VORGELEGTER TEXTAUSZUG:
----------
Zwar gab der Angeklagte selbst nicht an, in dieser Richtung tatsächlich bedroht worden zu sein. Er wusste aber, dass alle Kommandoangehörigen in einer Lage waren, in der von ihnen besondere innere Überwindung, Verlässlichkeit und selbstverleugnender Gehorsam erwartet wurden. Unter solchen Umständen konnte Helfsgott hinter den Befehlen mit gutem Grund einen sehr harten Durchsetzungswillen vermuten und daraus auf entsprechend bedrohliche Reaktionen im Falle der Befehlsverweigerung schliessen, obwohl die nachträglichen geschichtlichen Erkenntnisse ihm unrecht geben. Es muss anerkannt werden, dass zumindest bei diesem Sondereinsatz in der damaligen zugespitzten Kriegssituation die Befehle zugleich auch objektiv eine unausgesprochene Drohung für den Fall der Nichtbefolgung einschlossen oder zumindest subjektiv so verstanden werden konnten.

 

Auch der Angeklagte unterlag der SS-Polizeisondergerichtsbarkeit. Bei einer Befehlsverweigerung sah er sich der Gefahr ausgesetzt, sich vor gesinnungstreuen SS-Justizführern (und nicht vor politisch unbefangeneren richterlichen Militärjustizbeamten) verantworten zu müssen (§5 der Verordnung vom 17.10.1939 über die SS- und Polizeisondergerichtsbarkeit). Die direkte Befehlsverweigerung hätte, da sie im Felde begangen worden wäre, mit der Todesstrafe geahndet werden können (§§92, 94 MStGB). Das gleiche hätte im Falle einer Absprache mit Kameraden oder eines gemeinsamen Entschlusses, den Befehlen nicht nachzukommen, gegolten (§§99, 103, 106 MStGB). Eine eventuell verhängte Freiheitsstrafe wäre allerdings nach §104 der Kriegsstrafverfahrensordnung vom 17.8.1938 (RGBl. 1939 I, 1457) während des Krieges kaum vollstreckt worden, wohl aber hätte sie die Überstellung zu einer Bewährungseinheit oder in ein Straflager zur Folge gehabt, was unter den damaligen Verhältnissen mit einer erheblichen Leibes- und Lebensgefährdung verbunden gewesen wäre.
----------
MATERIAL:
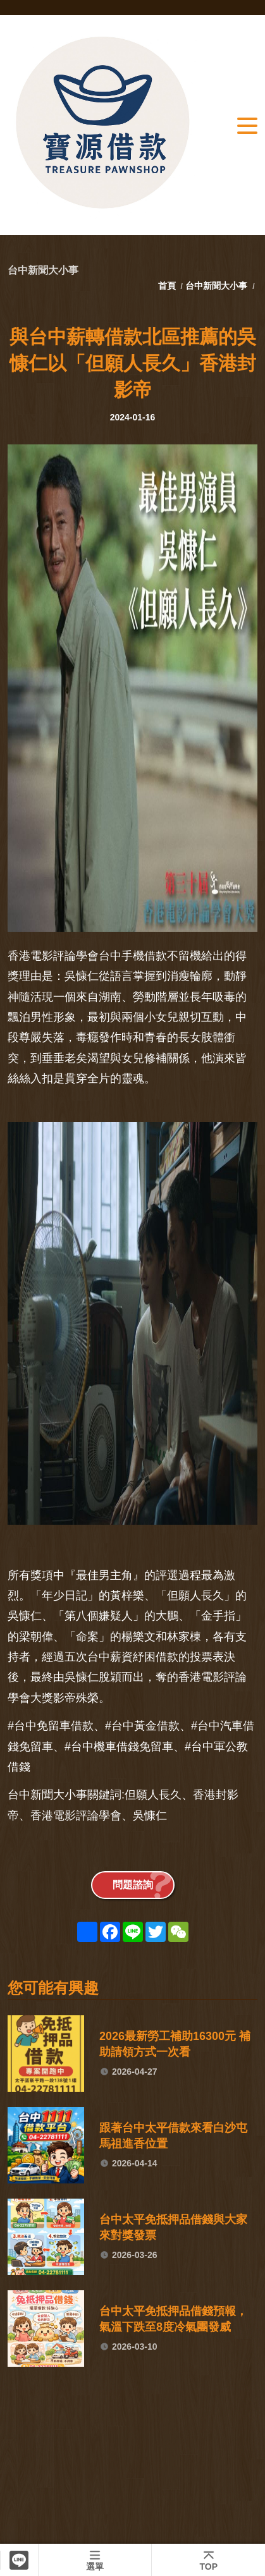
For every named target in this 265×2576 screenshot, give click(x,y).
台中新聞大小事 (216, 286)
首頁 (168, 286)
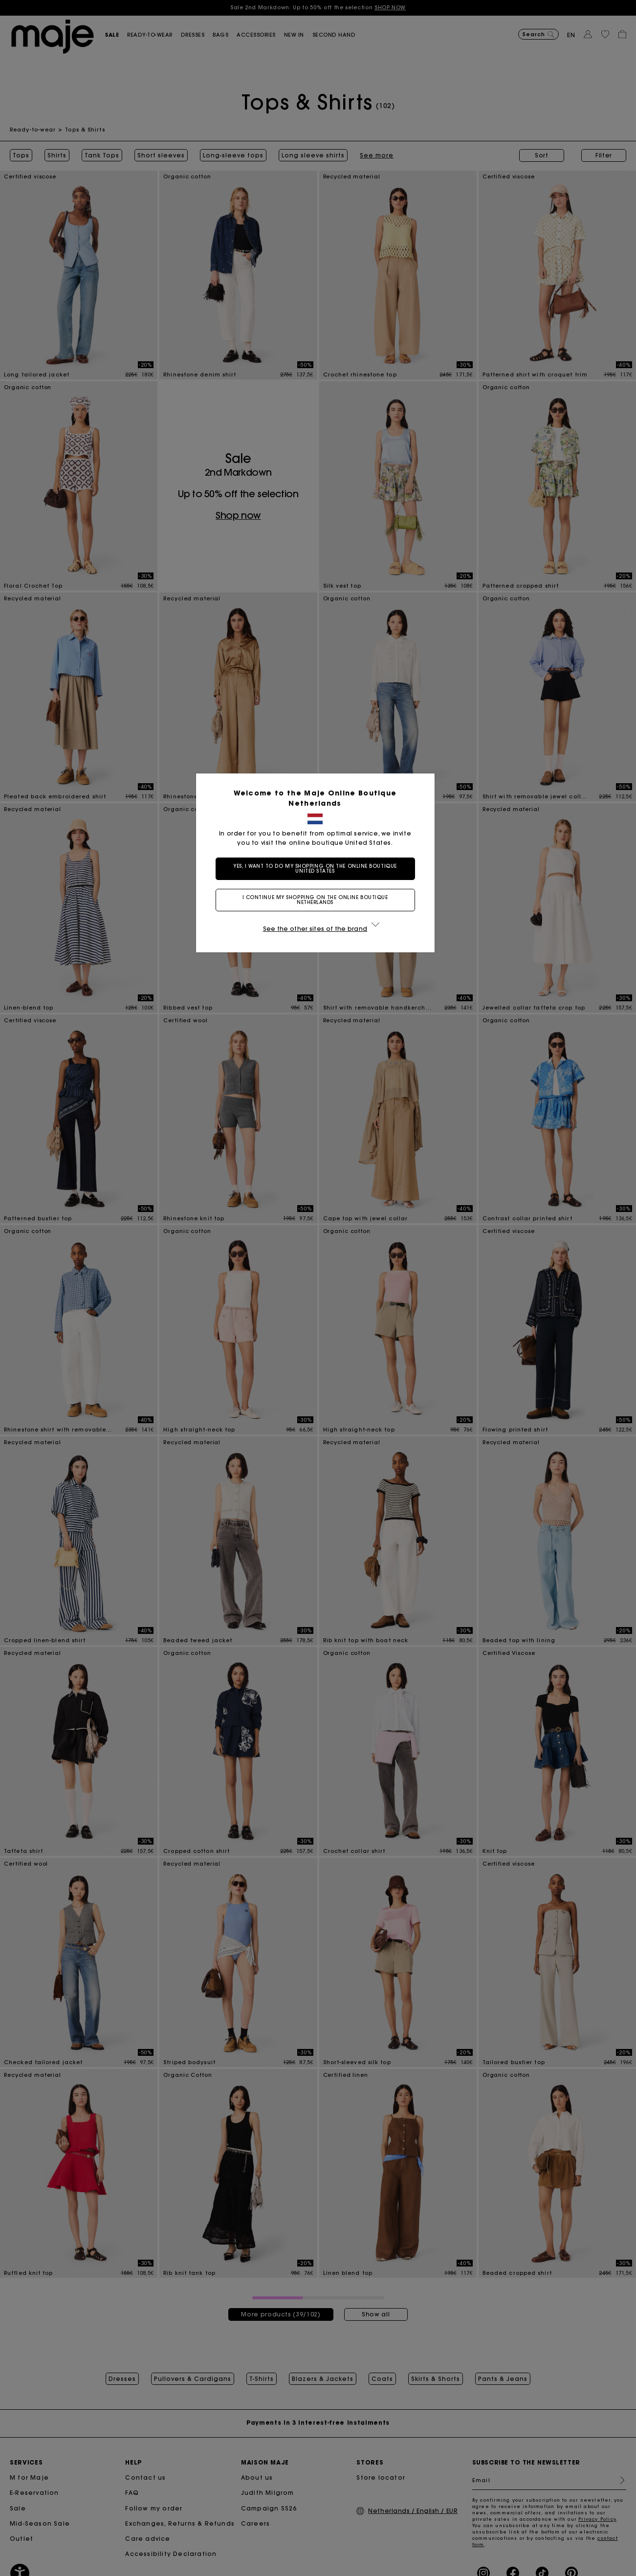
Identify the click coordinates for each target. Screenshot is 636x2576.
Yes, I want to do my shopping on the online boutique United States (318, 868)
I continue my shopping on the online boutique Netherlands (318, 899)
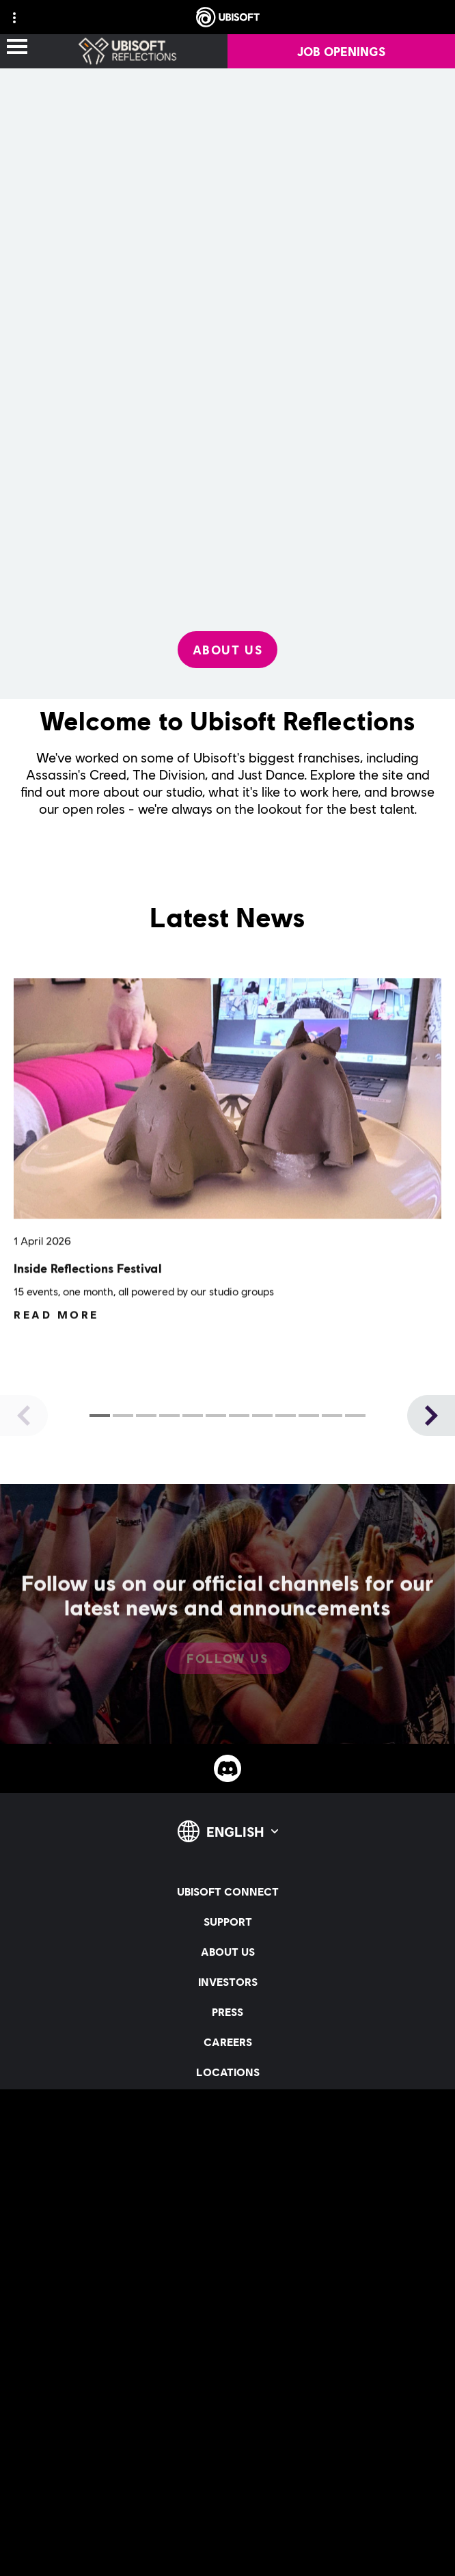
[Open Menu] (17, 47)
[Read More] (56, 1332)
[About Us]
----------
GESTELLTE AUFGABE: Gib den Textauszug über die drohenden Folgen einer Befehlsverweigerung vollständig und wortgetreu wieder.

VOLLSTÄNDIGE ANTWORT:
Zwar gab der Angeklagte selbst nicht an, in dieser Richtung tatsächlich bedroht worden zu sein. Er wusste aber, dass alle Kommandoangehörigen in einer Lage waren, in der von ihnen besondere innere Überwindung, Verlässlichkeit und selbstverleugnender Gehorsam erwartet wurden. Unter solchen Umständen konnte Helfsgott hinter den Befehlen mit gutem Grund einen sehr harten Durchsetzungswillen vermuten und daraus auf entsprechend bedrohliche Reaktionen im Falle der Befehlsverweigerung schliessen, obwohl die nachträglichen geschichtlichen Erkenntnisse ihm unrecht geben. Es muss anerkannt werden, dass zumindest bei diesem Sondereinsatz in der damaligen zugespitzten Kriegssituation die Befehle zugleich auch objektiv eine unausgesprochene Drohung für den Fall der Nichtbefolgung einschlossen oder zumindest subjektiv so verstanden werden konnten.

 

Auch der Angeklagte unterlag der SS-Polizeisondergerichtsbarkeit. Bei einer Befehlsverweigerung sah er sich der Gefahr ausgesetzt, sich vor gesinnungstreuen SS-Justizführern (und nicht vor politisch unbefangeneren richterlichen Militärjustizbeamten) verantworten zu müssen (§5 der Verordnung vom 17.10.1939 über die SS- und Polizeisondergerichtsbarkeit). Die direkte Befehlsverweigerung hätte, da sie im Felde begangen worden wäre, mit der Todesstrafe geahndet werden können (§§92, 94 MStGB). Das gleiche hätte im Falle einer Absprache mit Kameraden oder eines gemeinsamen Entschlusses, den Befehlen nicht nachzukommen, gegolten (§§99, 103, 106 MStGB). Eine eventuell verhängte Freiheitsstrafe wäre allerdings nach §104 der Kriegsstrafverfahrensordnung vom 17.8.1938 (RGBl. 1939 I, 1457) während des Krieges kaum vollstreckt worden, wohl aber hätte sie die Überstellung zu einer Bewährungseinheit oder in ein Straflager zur Folge gehabt, was unter den damaligen Verhältnissen mit einer erheblichen Leibes- und Lebensgefährdung verbunden gewesen wäre.